--- Page ---
Isn’t that the same as #1 above? Or do I completely misunderstand you?

This is indeed something that you should try. The second entry will make all that is mounted on the first entry unavailable/invisible.

Please take some time to understand the link about disks, partitions, file systems and mount points I gave you earlier. It is realy not that difficult:

  1. you have a mass storage device (called disk for short after the revolving hardware that is still much used, but the same is true for sticks, memory cards. SSDs, etc.);
  2. you can, for convenience, (but you must not) divide the amount of space there into pieces, where each of these pieces can be treated on the same level as the complete disk, these pieces are called partitions;
  3. either the whole device, or the partitions are only containers. You can use them for all sorts of things. Often so called File Systems are put on them. Those are an organised way to offer files to the users. In other words, the users see a directory tree with files, not the file system, not the partitions, not the disks.

--- Given instruction 1 ---
Echo the records starting with the line containing "Image resolution: width=1396" and going on through the line containing "Action: pos(818,124)", leaving out the pictures.
The text and the records were taken from unrelated sources.

--- Records shown ---
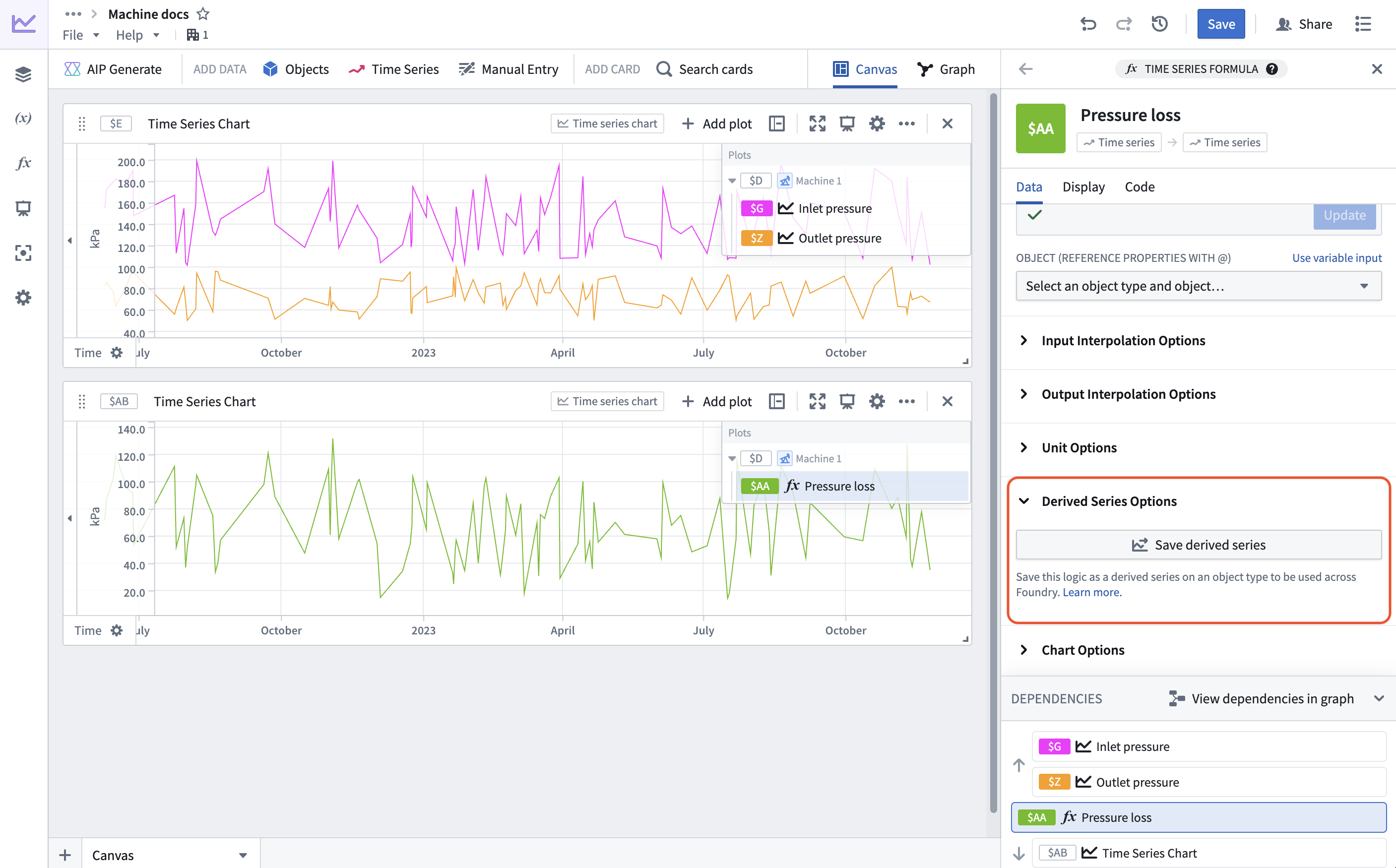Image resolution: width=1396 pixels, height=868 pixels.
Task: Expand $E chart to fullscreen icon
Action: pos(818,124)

...

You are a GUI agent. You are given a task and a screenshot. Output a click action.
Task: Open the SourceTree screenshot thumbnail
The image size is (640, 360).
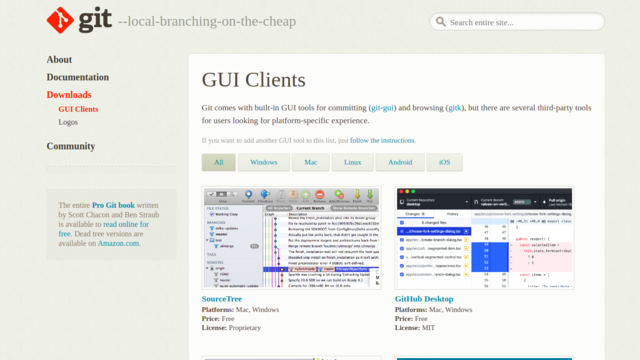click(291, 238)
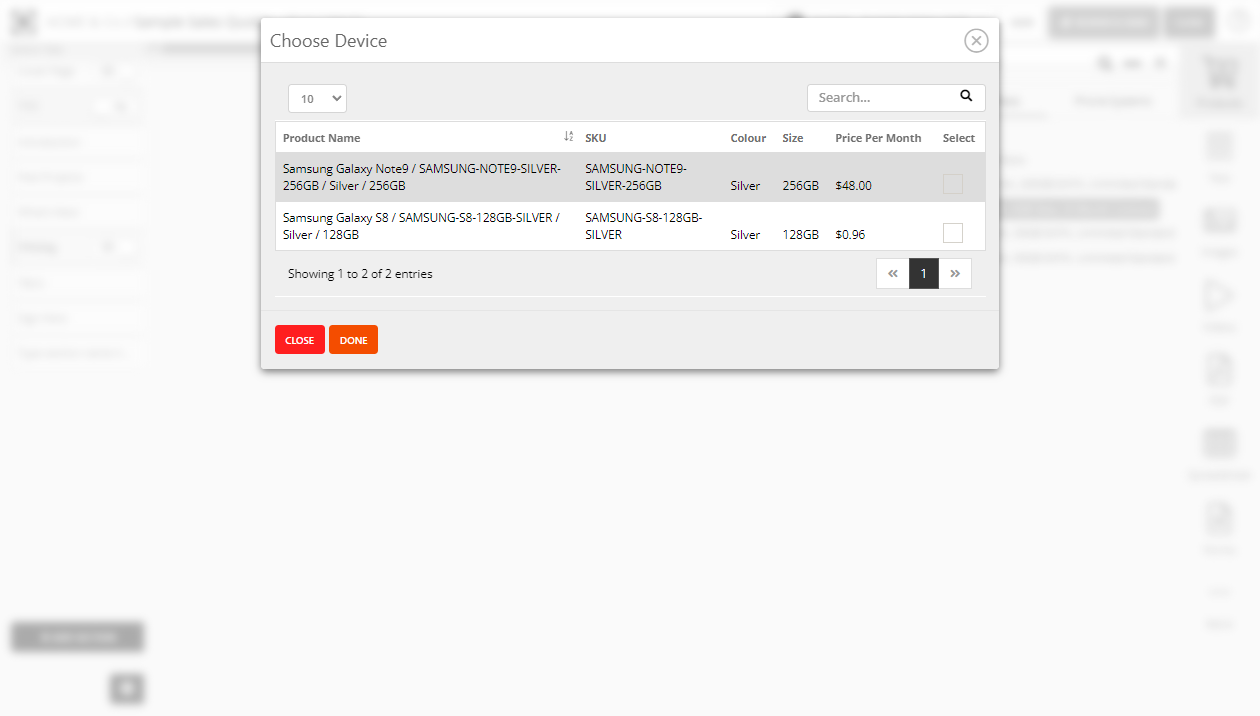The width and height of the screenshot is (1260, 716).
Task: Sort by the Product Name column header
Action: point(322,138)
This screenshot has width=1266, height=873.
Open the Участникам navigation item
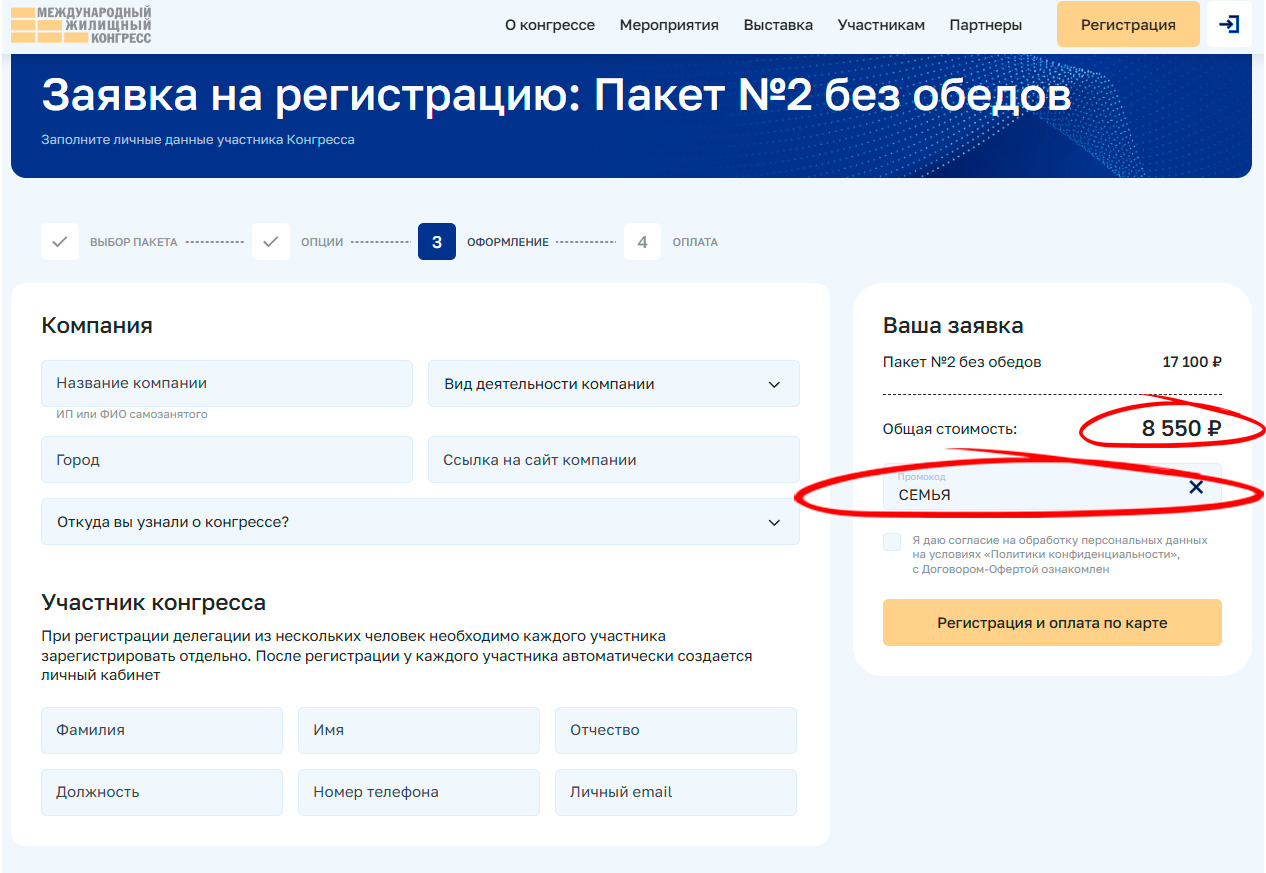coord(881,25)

--- Given instruction 2 ---
Pick up the post about disks, partitions and file systems after its last sentence and keep writing it.

--- Reply 1 ---
Image resolution: width=1396 pixels, height=868 pixels.
Task: Expand $E chart to fullscreen icon
Action: pos(818,124)

--- Reply 2 ---
  4. Unix/Linux has (contrary to several other operating systems like MS-DOS) only one directory tree, starting at /. That directory tree is formed from a least one file system (the root file system, often also called / for short) and maybe more file systems. Those additional file systems are hung/mounted into the already existing directory tree at a so called mount point, which is (as said) an existing directory. An example is of course /home. It means that a separate file system, in a separate container (partition) is starting it’s contents from the existing directory /home. Same you can mount another amount of space (file system) on e.g. /home/henk/Music/Jazz/.

My concept of what a mount does was totally wrong, hence my confusion. In light of your explanation, what you say makes sense.
And that makes some of my questions stupid.

thanks again

i am glad you got somethinh here. It is often difficult to get a message through in a medium like these forums. We being separated by time, distance and knowledge of background information. Talking face to face with e beer or a tea would make all this much easier

Noticed after a clean install the partitions were created without an Extended Partition, and operates fine.

So are the Extended Partitions required for MS-Windows and NOT Linux ?

Neither is true.
Both Windows and Linux so not need Extended Partitions per se.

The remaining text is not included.